:: Text excerpt

STOATIE LIEKS CHOCOLATE MILK
17:30 / 28.03.06
Well it made it into the Daily Telegraph this week...
 
 
Keith, like a scientist
18:06 / 28.03.06
Much of the hype was sparked by the film's kitschy title and plot - 500 poisonous snakes are released on a passenger jet by an assassin trying to kill a witness in protective custody. Jackson plays the FBI agent who has to fight off the reptiles.

Lord...really? I had completely avoided reading a plot summary until this moment...the plot just didn't even factor into something I cared about with this movie....but...my god.
 
 
STOATIE LIEKS CHOCOLATE MILK
18:15 / 28.03.06
It's so gonna rock.
 
 
FinderWolf
18:43 / 28.03.06
"Knowing snakes and knowing planes, uh-huh, uh-huh..."

(to the tune of Abba's "Knowing Me and Knowing You")
 
 
■
18:52 / 28.03.06
Well it made it into the Daily Telegraph this week...

Bastards! I thought I was the first to get it into a UK paper today. Grrr. Mind you, I did manage to do it gratuitously with reference to a shit made-for-TV film, so I feel better.
 
 
Dead Megatron
19:42 / 28.03.06
How about this for a sequel:

Bats on a Boat.

Wait, that may not work so well.
 
 
STOATIE LIEKS CHOCOLATE MILK
20:07 / 28.03.06
I kind of like Badgers On A Segway.

Or Yaks In A Lift. I'm undecided.

(It was great when it was in the Telegraph- the night before I'd been going on about it at work, and everyone thought I was at best mad, at worst an utter cock. Then it showed up in the paper, and I felt vindicated. I'm pretty sure they still think I'm an utter cock, but my sanity is no longer under question).
 
 
This Sunday
20:17 / 28.03.06
That 'Badgers, Badgers... it's a Snake!' song needs to be on the soundtrack, clearly. And a major point of plot inspiration, mushrooms and all. Sam Jackson can unleash some bodybuilder badgers to fuck up the snakes!
And the Kinks' '(Wish I Could Fly Like) Snakes on a Plane'.
 
 
doyoufeelloved
20:57 / 28.03.06
There was a Photoshop contest I saw somewhere recently where the best sequel idea was Camels On A Submarine. That said, Bats On A Boat is brilliant for its sonic qualities alone. I smell franchise here, really I do. Wolves On A Space Shuttle can complete the trilogy...

::::

→ Exercise instructions: In the forum thread, who releases the 500 poisonous snakes on the passenger jet, according to the quoted plot summary? The records aren't needed for this task.

:: Provided information

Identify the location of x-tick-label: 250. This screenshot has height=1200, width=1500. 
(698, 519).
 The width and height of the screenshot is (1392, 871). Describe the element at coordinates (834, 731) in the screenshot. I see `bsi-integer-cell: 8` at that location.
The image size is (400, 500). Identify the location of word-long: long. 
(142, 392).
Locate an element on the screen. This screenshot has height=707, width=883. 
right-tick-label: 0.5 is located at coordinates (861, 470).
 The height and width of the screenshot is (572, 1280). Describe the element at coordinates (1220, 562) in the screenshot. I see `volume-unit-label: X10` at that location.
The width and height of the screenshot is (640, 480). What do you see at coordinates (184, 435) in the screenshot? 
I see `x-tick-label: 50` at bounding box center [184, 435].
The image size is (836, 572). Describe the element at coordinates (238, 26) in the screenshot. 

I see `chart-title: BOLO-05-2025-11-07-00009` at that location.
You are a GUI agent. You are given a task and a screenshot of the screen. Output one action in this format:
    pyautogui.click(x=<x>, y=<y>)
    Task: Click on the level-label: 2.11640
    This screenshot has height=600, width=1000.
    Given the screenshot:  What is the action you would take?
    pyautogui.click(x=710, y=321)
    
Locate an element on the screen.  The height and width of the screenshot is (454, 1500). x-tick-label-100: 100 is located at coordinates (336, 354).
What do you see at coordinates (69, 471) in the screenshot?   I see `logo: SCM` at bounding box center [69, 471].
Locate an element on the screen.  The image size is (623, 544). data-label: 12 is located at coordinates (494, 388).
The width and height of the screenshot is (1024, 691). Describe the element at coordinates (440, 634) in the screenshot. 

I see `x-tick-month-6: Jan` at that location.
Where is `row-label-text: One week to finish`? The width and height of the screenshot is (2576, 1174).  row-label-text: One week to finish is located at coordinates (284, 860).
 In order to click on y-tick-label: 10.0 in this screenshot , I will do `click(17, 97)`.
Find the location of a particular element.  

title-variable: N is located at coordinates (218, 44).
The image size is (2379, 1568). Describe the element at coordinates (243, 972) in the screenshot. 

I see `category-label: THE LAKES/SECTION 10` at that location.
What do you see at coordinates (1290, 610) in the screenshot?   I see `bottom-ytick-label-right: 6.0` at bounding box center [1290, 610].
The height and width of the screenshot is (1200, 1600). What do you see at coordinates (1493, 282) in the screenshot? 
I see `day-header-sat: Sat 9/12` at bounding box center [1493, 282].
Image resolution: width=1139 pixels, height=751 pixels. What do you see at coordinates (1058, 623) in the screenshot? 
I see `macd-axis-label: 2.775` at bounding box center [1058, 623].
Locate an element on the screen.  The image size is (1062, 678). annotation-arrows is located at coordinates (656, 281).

::::

→ Response to the exercise: An assassin trying to kill a witness in protective custody.